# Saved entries
"""

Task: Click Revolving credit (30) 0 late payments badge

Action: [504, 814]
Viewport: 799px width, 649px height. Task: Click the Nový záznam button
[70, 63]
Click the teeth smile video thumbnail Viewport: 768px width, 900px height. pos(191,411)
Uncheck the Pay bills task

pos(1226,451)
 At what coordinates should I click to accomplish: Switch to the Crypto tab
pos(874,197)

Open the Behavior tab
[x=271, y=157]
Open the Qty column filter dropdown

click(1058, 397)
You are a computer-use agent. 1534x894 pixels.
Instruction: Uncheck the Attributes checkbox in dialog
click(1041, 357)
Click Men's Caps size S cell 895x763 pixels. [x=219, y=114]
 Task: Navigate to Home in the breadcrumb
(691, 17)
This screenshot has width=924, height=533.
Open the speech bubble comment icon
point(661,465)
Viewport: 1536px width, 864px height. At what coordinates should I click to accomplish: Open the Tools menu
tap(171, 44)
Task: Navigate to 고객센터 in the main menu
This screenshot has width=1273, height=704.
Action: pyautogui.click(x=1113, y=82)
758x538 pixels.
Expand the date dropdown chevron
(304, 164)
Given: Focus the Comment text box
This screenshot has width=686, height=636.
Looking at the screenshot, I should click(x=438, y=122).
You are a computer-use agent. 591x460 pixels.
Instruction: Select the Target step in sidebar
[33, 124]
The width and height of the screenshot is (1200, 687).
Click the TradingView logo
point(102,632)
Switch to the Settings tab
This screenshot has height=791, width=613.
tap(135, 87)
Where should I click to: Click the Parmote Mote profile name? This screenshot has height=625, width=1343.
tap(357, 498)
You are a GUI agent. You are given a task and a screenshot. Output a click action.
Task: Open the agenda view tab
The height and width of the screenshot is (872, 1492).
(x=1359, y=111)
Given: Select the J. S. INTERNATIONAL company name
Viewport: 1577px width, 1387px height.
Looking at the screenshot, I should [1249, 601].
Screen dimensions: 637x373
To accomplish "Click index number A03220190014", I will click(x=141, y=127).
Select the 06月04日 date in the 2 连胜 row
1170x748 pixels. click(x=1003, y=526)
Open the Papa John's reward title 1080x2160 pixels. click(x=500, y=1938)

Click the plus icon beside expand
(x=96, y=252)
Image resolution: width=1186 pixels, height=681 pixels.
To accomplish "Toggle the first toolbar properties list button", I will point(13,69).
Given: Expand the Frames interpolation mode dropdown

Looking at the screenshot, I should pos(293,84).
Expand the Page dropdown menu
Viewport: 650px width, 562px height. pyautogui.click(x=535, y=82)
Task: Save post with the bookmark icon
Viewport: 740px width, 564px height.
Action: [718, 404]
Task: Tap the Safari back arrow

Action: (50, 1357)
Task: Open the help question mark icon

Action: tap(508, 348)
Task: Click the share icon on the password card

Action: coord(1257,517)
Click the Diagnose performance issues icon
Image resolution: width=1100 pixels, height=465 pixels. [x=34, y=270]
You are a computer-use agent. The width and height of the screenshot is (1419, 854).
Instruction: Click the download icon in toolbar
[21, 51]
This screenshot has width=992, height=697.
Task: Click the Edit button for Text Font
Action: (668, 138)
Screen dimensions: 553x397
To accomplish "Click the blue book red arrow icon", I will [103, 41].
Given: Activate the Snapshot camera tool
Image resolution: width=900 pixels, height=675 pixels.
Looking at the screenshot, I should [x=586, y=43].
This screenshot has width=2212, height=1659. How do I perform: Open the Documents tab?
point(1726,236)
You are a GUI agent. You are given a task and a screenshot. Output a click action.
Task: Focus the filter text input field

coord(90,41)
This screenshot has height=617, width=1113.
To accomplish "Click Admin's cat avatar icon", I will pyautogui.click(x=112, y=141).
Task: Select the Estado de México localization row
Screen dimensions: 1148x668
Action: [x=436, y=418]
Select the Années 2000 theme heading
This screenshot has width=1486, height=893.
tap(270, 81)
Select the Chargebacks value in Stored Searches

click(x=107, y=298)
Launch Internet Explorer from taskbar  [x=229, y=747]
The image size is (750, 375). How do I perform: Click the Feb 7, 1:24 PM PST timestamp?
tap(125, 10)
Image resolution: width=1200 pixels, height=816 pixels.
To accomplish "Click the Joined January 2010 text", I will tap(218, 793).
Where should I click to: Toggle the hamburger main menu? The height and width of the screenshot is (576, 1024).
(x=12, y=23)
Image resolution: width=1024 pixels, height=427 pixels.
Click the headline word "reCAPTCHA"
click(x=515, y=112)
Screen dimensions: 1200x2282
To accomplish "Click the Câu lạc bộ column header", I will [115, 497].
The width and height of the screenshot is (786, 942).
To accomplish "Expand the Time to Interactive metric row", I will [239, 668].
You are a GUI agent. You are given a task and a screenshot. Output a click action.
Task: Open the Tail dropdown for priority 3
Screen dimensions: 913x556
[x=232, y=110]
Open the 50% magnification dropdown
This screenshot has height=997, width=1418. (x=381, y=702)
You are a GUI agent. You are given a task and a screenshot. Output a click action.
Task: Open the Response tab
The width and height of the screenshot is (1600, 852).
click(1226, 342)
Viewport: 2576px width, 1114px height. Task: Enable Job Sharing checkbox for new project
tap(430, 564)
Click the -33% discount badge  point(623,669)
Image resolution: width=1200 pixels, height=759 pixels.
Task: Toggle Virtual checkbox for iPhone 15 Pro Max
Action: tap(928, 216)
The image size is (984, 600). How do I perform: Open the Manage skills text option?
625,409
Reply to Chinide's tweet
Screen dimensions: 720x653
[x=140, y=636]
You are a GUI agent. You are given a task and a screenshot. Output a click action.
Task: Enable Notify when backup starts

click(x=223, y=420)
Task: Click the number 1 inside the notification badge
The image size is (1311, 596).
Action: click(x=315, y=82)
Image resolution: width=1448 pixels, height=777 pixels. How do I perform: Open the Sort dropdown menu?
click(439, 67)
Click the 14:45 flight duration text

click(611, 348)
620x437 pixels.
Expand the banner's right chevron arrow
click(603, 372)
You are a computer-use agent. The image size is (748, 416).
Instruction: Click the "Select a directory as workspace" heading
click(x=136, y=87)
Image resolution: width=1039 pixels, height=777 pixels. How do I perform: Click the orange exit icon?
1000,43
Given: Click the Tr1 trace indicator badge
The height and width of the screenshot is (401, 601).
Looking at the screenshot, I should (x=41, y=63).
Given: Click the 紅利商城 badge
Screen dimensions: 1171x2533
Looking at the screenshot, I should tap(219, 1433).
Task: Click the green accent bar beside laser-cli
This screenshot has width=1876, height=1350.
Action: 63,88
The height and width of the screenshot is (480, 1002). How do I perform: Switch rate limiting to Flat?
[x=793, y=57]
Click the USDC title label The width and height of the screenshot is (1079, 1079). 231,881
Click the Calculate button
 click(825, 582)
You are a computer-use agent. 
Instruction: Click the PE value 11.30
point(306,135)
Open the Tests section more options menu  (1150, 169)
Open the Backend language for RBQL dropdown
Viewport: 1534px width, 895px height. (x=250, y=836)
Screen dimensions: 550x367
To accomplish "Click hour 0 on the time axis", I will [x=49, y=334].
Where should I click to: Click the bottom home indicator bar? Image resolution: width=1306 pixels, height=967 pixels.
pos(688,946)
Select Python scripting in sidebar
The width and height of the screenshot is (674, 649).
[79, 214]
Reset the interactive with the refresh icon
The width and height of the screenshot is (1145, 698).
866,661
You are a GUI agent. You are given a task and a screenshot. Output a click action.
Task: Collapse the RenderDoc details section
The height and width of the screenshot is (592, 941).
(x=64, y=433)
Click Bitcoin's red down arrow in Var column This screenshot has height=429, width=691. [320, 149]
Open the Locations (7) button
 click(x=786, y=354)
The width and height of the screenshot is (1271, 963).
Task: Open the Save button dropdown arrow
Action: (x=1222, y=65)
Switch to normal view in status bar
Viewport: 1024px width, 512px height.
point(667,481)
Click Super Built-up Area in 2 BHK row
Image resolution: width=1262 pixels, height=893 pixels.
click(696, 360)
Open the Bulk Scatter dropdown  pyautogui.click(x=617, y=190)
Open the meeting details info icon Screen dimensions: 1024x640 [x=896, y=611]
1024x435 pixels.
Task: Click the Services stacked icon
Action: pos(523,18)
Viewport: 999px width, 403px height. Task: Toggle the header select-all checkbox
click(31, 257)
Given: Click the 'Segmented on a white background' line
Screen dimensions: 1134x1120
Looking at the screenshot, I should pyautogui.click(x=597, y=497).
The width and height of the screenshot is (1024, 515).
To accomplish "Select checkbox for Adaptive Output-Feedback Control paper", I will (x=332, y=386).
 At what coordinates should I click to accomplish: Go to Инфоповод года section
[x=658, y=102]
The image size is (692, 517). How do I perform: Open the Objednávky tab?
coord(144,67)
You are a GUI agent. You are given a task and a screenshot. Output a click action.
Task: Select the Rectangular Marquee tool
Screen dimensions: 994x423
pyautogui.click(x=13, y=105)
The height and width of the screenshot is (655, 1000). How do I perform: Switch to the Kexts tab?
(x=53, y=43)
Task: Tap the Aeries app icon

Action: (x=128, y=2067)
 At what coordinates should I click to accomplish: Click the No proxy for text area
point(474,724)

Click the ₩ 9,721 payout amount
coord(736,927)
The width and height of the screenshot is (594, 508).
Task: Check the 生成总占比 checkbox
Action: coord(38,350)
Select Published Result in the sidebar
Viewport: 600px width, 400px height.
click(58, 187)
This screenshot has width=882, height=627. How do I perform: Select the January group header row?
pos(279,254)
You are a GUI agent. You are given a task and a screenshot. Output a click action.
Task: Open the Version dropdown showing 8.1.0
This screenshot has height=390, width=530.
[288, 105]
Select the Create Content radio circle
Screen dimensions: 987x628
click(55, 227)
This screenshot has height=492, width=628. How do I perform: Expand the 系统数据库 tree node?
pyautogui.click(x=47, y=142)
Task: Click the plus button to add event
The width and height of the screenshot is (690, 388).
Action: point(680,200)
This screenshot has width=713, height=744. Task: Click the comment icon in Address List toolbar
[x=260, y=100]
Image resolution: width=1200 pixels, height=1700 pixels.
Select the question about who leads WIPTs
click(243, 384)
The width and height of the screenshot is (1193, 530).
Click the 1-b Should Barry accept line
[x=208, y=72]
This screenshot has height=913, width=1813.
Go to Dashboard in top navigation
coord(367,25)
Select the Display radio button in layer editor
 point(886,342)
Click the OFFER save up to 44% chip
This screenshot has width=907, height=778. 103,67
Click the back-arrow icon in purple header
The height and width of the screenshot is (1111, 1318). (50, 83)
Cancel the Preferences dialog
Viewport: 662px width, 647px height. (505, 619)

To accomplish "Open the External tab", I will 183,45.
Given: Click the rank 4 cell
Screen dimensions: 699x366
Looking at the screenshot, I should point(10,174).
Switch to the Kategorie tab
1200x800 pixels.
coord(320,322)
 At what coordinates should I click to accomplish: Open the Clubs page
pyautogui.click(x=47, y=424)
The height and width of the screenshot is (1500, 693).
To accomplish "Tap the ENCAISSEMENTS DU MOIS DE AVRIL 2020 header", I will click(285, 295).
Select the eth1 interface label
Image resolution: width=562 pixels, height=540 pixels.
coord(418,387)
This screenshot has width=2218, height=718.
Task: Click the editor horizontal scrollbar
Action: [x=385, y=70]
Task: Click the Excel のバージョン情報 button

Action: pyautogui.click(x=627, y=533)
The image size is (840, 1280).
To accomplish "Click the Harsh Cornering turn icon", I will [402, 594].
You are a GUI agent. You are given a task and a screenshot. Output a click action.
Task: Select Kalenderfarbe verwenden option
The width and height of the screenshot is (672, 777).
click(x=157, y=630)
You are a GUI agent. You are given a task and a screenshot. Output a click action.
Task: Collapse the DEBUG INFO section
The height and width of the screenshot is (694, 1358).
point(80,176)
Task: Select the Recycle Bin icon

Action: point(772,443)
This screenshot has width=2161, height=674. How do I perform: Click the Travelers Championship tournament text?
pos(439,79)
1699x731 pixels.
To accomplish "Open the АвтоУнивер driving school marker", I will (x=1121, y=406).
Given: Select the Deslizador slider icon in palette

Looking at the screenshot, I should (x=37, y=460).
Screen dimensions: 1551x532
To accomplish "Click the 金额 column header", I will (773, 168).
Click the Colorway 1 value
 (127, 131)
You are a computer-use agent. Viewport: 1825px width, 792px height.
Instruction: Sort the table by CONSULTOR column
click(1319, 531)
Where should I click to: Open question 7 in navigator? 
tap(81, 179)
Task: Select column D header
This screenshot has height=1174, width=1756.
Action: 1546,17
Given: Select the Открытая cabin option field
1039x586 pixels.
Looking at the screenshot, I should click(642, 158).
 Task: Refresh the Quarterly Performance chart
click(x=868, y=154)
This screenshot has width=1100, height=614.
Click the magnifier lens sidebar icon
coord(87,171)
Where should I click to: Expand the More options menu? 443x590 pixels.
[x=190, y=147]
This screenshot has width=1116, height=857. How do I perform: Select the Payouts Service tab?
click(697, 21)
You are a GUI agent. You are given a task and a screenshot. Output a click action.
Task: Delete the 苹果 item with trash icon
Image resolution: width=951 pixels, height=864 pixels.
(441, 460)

"""

Extract all lines of the records above that include "number".

To accomplish "Click index number A03220190014", I will click(x=141, y=127).
Task: Click the number 1 inside the notification badge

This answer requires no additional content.